**Task data**
_ _ _ _

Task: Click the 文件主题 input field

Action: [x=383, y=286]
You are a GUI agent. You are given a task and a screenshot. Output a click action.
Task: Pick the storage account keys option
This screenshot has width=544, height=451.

_ _ _ _

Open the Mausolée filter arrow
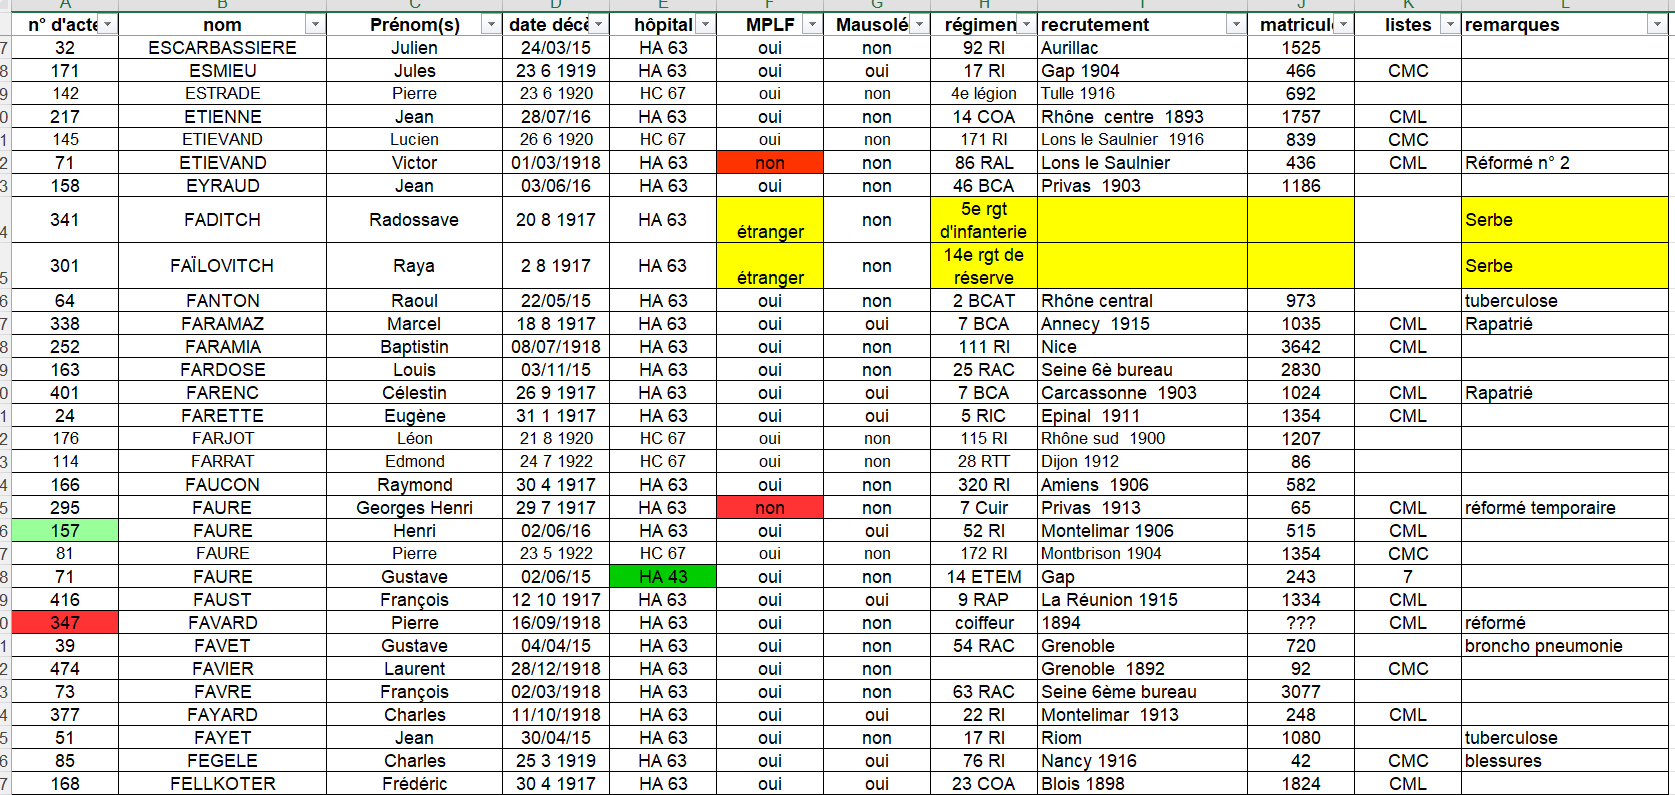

_ _ _ _

**Exercise requirements**
Your answer must be every line from the listing above that holds the string "screenshot".

**Response**
You are a GUI agent. You are given a task and a screenshot. Output a click action.
This screenshot has width=544, height=451.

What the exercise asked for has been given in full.